REQUIRED ACTION: Return only that part of the material below which starts with the line containing "Atitlán (51, 1330)" and goes on through the line containing "Jirafa (111, 1530)", restated exactly.

TASK INPUT:
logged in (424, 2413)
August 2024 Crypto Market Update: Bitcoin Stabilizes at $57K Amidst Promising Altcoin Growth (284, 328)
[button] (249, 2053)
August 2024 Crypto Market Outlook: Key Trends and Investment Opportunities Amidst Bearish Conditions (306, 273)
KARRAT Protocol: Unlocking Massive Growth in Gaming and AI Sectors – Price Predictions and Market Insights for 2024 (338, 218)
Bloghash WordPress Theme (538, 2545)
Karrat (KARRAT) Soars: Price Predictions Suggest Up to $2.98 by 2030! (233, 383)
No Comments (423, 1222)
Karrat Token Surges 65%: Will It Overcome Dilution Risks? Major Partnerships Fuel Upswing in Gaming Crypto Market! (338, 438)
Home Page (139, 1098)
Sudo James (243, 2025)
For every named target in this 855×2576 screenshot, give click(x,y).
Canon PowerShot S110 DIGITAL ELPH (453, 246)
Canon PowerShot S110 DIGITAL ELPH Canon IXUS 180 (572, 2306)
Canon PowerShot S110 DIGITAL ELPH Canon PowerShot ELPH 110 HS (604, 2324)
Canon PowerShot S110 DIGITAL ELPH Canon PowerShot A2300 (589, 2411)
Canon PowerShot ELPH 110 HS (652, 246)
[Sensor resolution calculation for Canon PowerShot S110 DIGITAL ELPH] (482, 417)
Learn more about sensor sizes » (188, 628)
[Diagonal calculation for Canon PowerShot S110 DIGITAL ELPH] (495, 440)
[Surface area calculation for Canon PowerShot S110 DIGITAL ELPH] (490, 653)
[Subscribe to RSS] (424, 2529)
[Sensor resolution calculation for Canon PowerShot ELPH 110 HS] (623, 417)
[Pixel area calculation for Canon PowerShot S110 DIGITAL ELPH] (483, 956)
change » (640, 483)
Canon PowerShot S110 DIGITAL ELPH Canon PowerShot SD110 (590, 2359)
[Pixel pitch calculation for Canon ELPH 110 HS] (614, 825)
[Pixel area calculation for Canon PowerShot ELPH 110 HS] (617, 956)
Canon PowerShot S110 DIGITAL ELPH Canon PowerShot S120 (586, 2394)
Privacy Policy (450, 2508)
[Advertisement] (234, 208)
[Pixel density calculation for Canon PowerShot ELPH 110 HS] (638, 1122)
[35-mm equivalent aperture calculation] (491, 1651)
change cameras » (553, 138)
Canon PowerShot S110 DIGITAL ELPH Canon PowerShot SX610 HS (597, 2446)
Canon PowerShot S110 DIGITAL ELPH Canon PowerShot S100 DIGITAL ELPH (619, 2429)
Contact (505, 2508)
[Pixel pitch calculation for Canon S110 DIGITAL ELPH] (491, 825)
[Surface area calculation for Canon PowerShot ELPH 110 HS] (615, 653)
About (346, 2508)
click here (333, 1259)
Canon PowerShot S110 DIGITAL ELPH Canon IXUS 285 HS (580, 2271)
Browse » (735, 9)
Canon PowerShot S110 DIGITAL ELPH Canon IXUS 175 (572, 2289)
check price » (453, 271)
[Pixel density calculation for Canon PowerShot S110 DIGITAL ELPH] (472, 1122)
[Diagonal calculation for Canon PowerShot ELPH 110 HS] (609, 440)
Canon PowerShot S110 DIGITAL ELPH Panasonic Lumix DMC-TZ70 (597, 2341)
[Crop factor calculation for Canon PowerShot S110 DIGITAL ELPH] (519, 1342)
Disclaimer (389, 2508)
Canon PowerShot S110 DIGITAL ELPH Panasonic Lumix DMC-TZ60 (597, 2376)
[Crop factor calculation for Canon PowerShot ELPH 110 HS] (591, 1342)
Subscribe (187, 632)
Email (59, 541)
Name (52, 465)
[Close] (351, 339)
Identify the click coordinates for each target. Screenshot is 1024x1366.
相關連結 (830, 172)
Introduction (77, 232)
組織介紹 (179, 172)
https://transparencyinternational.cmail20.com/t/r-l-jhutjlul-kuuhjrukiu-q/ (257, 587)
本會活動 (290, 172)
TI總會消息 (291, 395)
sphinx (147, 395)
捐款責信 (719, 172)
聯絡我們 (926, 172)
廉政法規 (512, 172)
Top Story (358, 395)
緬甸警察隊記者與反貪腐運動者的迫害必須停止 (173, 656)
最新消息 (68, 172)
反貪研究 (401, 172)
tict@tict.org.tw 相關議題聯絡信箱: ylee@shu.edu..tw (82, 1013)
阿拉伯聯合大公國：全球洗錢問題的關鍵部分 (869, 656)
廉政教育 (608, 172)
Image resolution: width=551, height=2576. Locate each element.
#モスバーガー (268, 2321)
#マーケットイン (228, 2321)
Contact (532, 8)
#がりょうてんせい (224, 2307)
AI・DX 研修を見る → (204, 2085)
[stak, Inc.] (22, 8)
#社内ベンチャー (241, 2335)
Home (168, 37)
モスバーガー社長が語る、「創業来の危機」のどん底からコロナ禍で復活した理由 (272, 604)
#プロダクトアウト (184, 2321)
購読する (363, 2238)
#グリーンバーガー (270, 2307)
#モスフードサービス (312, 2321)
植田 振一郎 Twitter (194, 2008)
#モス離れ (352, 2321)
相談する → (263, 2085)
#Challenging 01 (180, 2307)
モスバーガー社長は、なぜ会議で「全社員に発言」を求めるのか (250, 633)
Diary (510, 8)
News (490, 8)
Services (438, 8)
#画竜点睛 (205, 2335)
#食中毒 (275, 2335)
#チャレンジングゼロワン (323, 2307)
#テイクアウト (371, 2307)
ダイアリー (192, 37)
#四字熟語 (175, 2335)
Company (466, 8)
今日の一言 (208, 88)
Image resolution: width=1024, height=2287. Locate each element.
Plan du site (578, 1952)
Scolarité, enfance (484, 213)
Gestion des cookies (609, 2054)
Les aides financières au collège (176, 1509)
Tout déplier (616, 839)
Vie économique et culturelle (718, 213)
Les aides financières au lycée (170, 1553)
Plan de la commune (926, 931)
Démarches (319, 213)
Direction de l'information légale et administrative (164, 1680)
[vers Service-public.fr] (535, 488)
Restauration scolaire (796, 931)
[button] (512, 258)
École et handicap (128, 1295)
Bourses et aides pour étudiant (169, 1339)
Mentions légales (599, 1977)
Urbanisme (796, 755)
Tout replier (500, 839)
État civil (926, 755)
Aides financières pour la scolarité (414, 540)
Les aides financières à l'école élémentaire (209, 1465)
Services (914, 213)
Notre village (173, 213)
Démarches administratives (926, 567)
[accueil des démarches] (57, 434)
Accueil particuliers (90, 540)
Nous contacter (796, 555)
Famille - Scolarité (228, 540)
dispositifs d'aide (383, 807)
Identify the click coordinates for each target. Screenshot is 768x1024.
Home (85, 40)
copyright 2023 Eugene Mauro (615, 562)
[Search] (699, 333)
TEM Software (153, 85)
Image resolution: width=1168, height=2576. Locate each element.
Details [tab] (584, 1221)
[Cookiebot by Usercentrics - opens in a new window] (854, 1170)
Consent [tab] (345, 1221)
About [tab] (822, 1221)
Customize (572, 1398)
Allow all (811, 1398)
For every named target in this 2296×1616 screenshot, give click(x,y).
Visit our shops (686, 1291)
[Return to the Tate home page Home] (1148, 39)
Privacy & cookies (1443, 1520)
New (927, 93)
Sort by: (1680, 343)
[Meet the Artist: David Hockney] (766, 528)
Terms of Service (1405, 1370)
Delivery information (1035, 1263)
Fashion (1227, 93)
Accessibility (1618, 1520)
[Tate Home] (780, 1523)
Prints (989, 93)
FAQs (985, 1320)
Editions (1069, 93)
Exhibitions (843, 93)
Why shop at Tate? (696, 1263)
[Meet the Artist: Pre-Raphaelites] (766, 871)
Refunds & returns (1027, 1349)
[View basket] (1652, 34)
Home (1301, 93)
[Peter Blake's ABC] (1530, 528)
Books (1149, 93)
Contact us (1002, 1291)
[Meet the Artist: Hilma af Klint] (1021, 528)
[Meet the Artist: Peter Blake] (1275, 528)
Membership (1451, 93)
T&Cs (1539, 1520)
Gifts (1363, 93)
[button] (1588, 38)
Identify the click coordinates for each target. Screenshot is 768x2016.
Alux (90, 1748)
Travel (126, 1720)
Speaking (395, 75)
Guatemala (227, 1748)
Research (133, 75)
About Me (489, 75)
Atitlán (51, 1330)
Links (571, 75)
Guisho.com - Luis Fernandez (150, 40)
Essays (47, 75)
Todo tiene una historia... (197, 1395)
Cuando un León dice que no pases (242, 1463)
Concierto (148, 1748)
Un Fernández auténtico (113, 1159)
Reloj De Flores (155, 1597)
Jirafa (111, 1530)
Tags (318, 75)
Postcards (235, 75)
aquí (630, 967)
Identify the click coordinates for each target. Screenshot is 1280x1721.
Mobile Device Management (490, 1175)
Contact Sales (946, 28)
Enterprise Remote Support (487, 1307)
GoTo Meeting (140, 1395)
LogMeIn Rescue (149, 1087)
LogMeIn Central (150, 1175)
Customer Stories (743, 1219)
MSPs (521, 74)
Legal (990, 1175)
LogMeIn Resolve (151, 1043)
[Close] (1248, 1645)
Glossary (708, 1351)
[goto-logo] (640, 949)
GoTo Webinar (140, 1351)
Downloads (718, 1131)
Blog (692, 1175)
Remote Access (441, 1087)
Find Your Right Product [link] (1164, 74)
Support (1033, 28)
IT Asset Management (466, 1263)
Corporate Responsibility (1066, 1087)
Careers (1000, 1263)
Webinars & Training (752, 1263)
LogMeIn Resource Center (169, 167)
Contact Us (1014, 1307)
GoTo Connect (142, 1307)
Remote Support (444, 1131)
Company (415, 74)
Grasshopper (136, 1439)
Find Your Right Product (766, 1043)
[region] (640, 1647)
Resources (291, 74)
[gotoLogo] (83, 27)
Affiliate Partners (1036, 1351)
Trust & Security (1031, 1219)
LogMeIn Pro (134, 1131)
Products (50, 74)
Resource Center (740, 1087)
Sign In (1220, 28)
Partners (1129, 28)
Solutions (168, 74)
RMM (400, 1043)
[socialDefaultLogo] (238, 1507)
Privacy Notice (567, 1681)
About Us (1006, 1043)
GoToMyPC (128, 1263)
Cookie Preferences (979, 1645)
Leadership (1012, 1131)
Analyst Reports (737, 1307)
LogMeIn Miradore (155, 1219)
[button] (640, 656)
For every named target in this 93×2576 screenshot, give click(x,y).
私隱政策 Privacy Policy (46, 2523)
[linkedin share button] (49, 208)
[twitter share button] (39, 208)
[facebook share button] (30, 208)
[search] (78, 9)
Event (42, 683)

FINISHED TASK:
Atitlán (51, 1330)
Links (571, 75)
Guisho.com - Luis Fernandez (150, 40)
Essays (47, 75)
Todo tiene una historia... (197, 1395)
Cuando un León dice que no pases (242, 1463)
Concierto (148, 1748)
Un Fernández auténtico (113, 1159)
Reloj De Flores (155, 1597)
Jirafa (111, 1530)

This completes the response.